Dio Horia is pleased to present Long Shadows, a new series of works by London-based artist Ally Rosenberg. Marking the artist’s first residency and solo exhibition in Greece, Long Shadows opens on March 15th, in the presence of the artist.
The exhibition includes a new series of sculptures by Rosenberg, the entirety of which were created in Athens during his participation in Dio Horia’s residency program.
Long Shadows is a darkly playful exploration of the body, through material, object, image and time. Each of Rosenberg’s sculptural works is seated on a solid, plinth- like shadow, cast in concrete and stretched across the gallery floors and walls. Dissected column radiators - once emitting heat, now rendered cold and redundant - fold, lean, and recline, playing with the traditional modes of sculpture and architecture that contextualise Rosenberg’s time in residency in Athens. These radiators - called ‘Athens radiators’ in the UK, but not actually available in Athens - take a sublime historical aesthetic and reduce it to the pedestrian, middle-class tastes of domestic design. Crude, cartoonish penises and noses are cut from Athenian marble slabs and strewn across the floor, with shadows exaggerating their size. A doodle of a cloud, clad with ceramic bathroom tiles, is scrawled on the wall like adolescent graffiti.
“Where the body and architecture were once elevated to godly status, rendered in materials of permanent strength, with time, colours fade, pieces get broken off and meanings get revised and reappropriated. Columns designed to uphold the weight of grand structures eventually crumble. The bits that break off sculptures over time are the appendages - noses and penises - protrusions that supposedly signify strength and masculinity. Emperors and gods are eventually castrated by the passing millennia. Working in residence in Athens - a place of such deep and significant history - at a time when it feels like we are watching history unfold day by day, has felt strange. The dick-swinging competitions of thousands of years ago certainly cast a long shadow...”
In Long Shadows, Rosenberg uses literal, concrete shadows to describe a relationship between an object and its environment. They fold and wrap around a space, casting illusions, flattening 3D objects into two-dimensions, distorting, stretching and inflating them. Our shadows are evidence of our physical presence; our opaque materiality getting in the way of light.

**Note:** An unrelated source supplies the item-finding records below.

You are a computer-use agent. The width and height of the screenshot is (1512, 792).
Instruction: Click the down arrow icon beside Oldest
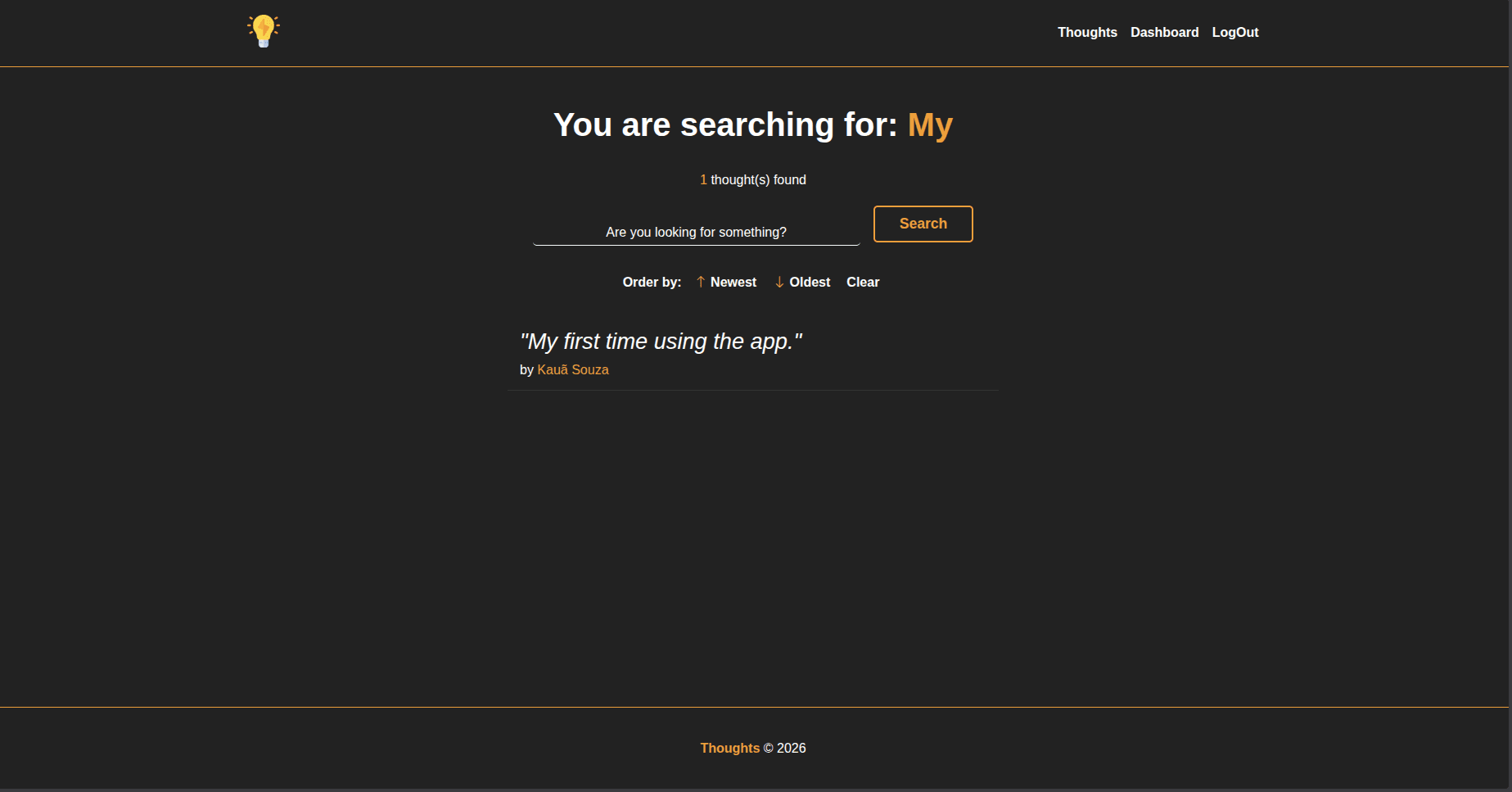(x=779, y=282)
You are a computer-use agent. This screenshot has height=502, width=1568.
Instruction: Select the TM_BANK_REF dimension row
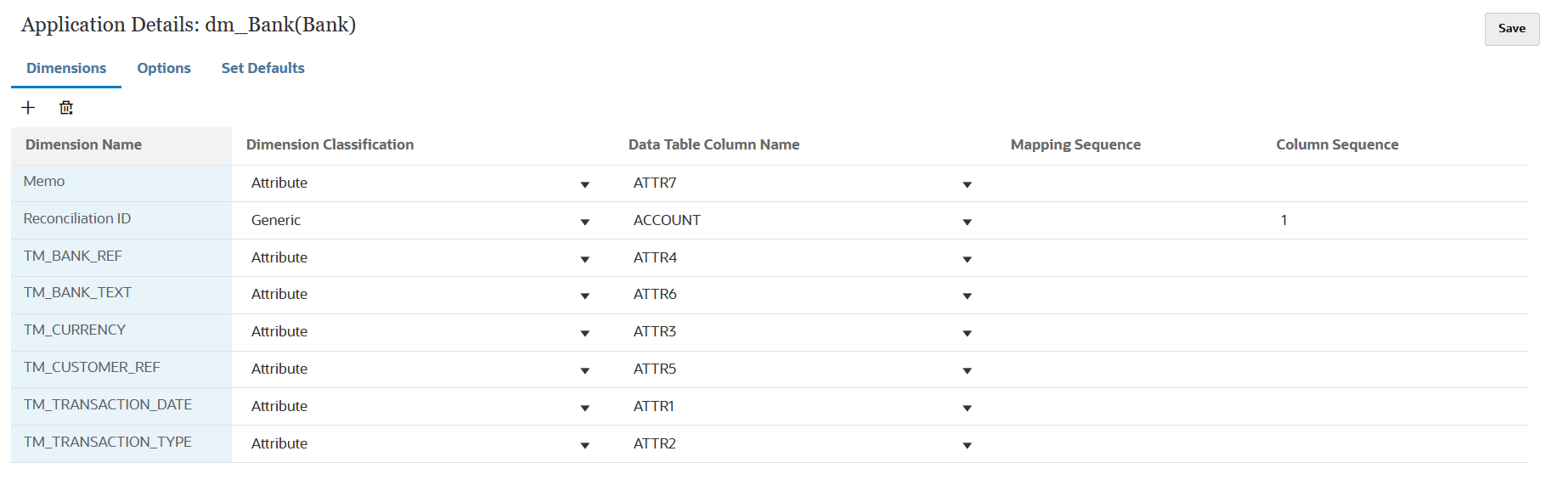coord(73,256)
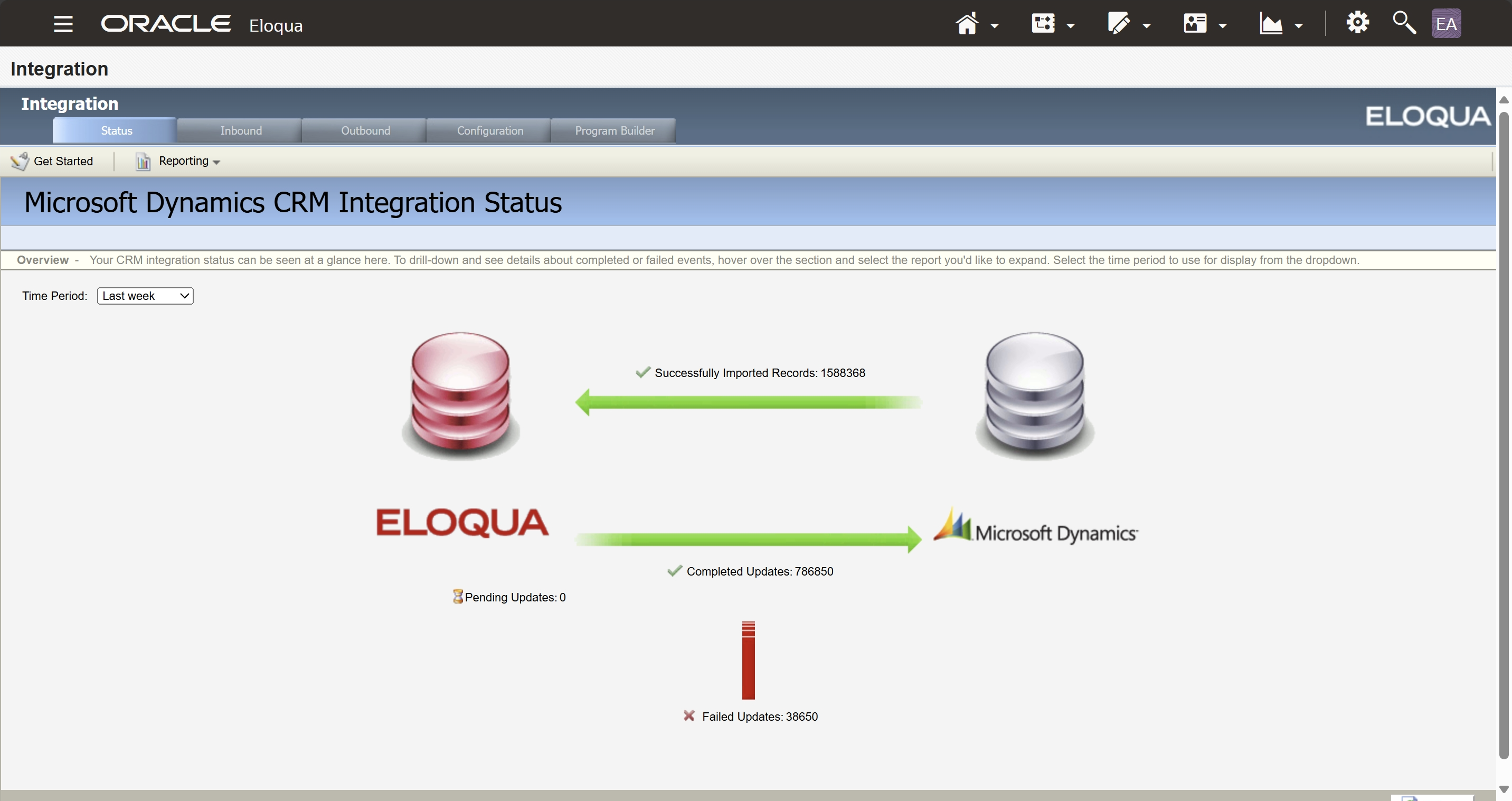Switch to the Inbound tab
This screenshot has height=801, width=1512.
(x=241, y=130)
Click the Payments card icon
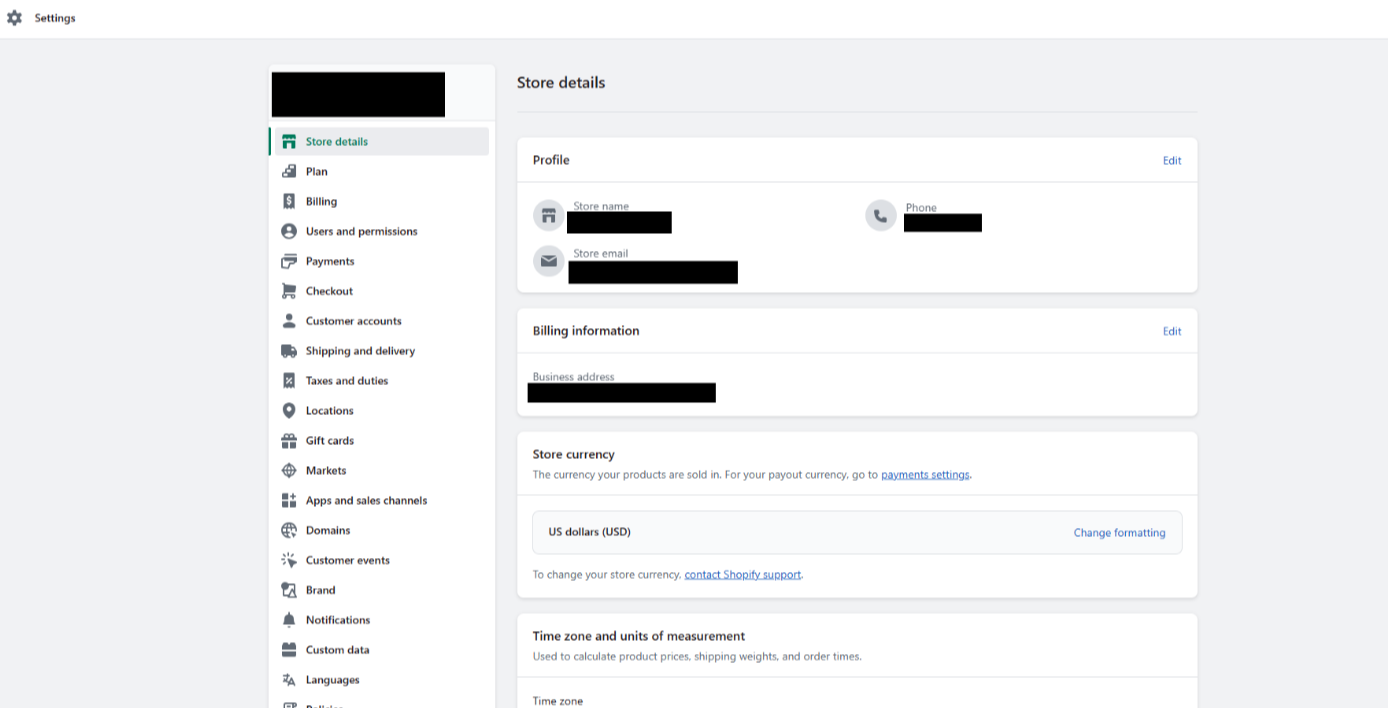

They are an extension of ourselves. They tell us the time, shifting and morphing throughout the day. We use them as symbols of unshakeable legacies, long-standing influences and perhaps things rather forgotten. Their ephemeral, shape-shifting elusiveness encourages us to project onto them, like psychological ink-blot drawings. In them, we are neurologically hardwired to see threats, or simulacra of ourselves. That which resides in a shadow is never fully hidden or revealed - it lurks.